Our journey to increase visibility and reassurance in our communities at a time of austerity has led us to be more innovative. We think in Devon, Cornwall and the Isles of Scilly we’ve invented a new style of neighbourhood policing, this originated in this force when decades ago police chief here invested in neighbourhood teams while elsewhere they were putting money into responsive policing.

Even that has been eroded through the creation of so many specialist teams like armed response and those set up to tackle crimes of terrorism, serious violence, child sexual exploitation and abuse, regional organised crime, I could go on. It’s time we put neighbourhood policing back on the map. Prevention is always better than cure.

So we’ve had to invent new ways to deliver what our communities want and expect.

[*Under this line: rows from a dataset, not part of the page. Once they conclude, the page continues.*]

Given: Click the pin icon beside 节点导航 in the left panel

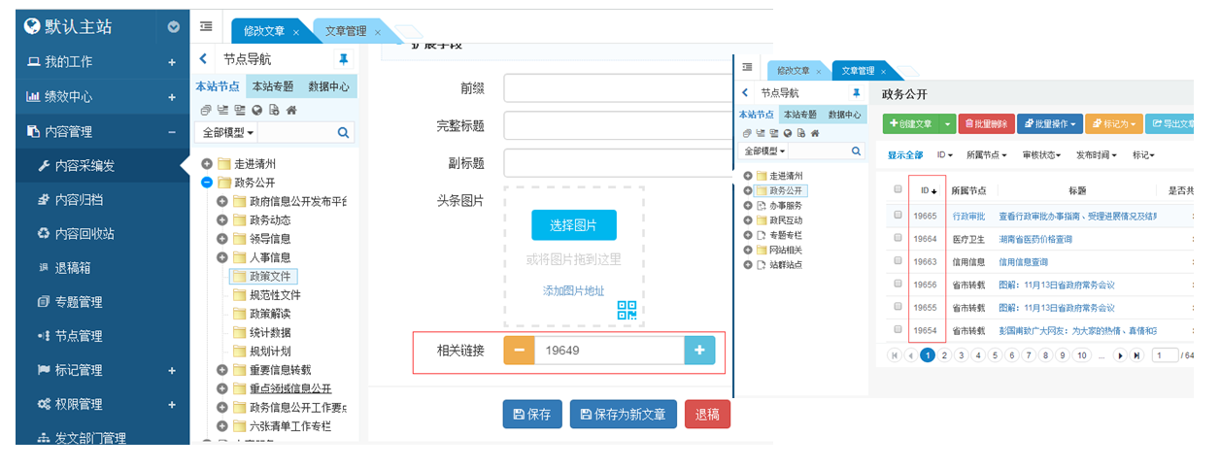Looking at the screenshot, I should point(343,58).
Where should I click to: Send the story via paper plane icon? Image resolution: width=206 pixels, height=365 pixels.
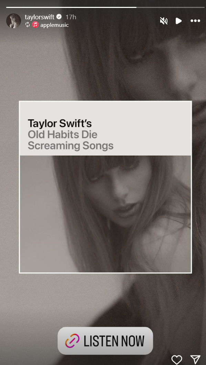[195, 359]
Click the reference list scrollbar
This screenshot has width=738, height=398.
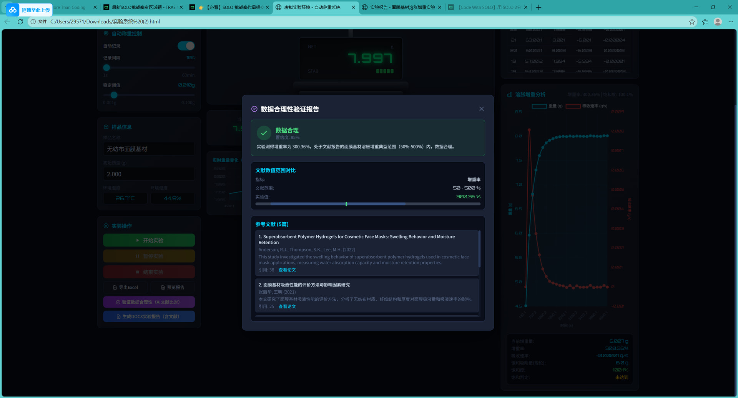coord(479,249)
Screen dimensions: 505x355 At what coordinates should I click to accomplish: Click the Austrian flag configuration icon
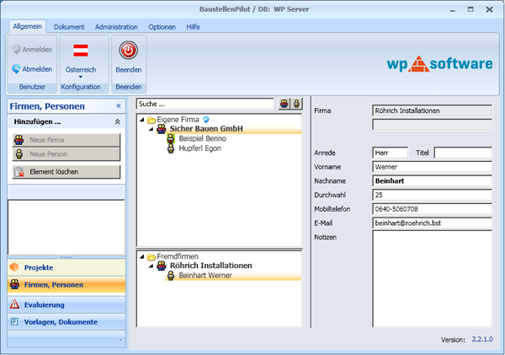coord(81,51)
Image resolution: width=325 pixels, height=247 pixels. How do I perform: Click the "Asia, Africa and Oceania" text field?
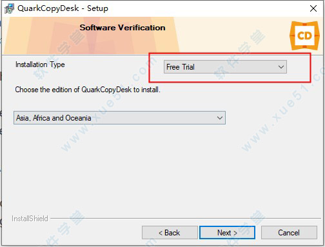click(x=54, y=118)
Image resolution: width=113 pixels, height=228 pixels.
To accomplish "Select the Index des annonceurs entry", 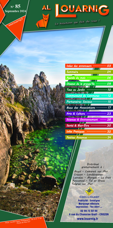I will 89,66.
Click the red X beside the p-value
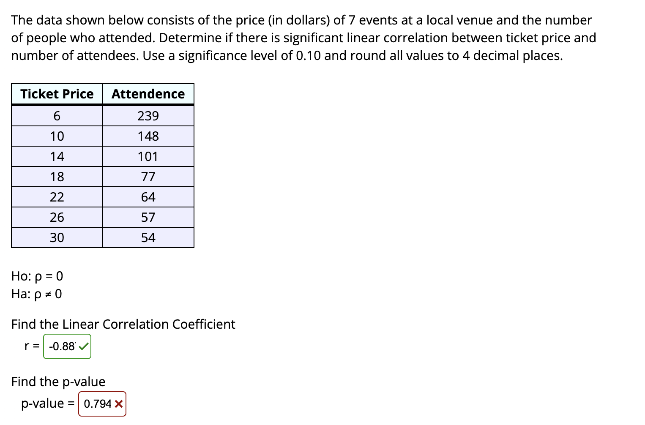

In Cornwall, we have piloted successfully the Tri-Service Safety Officer role. It’s the embodiment of the blue light services in one role, combining the skills of a trained firefighter, a co-responder paramedic for the ambulance service and having community safety accreditation from the police.

The individuals (and we have ten now) are highly skilled, highly trained, highly professional individuals there to respond to community need and based in our more rural and remote areas where we could never afford a full-time resource from any of the emergency services – even in the good times.

In Devon, we are trialling this year Community Responders. These are trained firefighters who work 21 hours a week for the fire service but will be a Police Special Constable and wear a police uniform, carrying out community policing and fire tasks while awaiting a fire shout. Again, they are being deployed to some of our most rural or coastal communities. This is an example of an exemplary employer-supported volunteering initiative. All we pay for this is a mere £6,000 per officer to support training and equipment while the fire service pays for them to be at its disposal in an emergency.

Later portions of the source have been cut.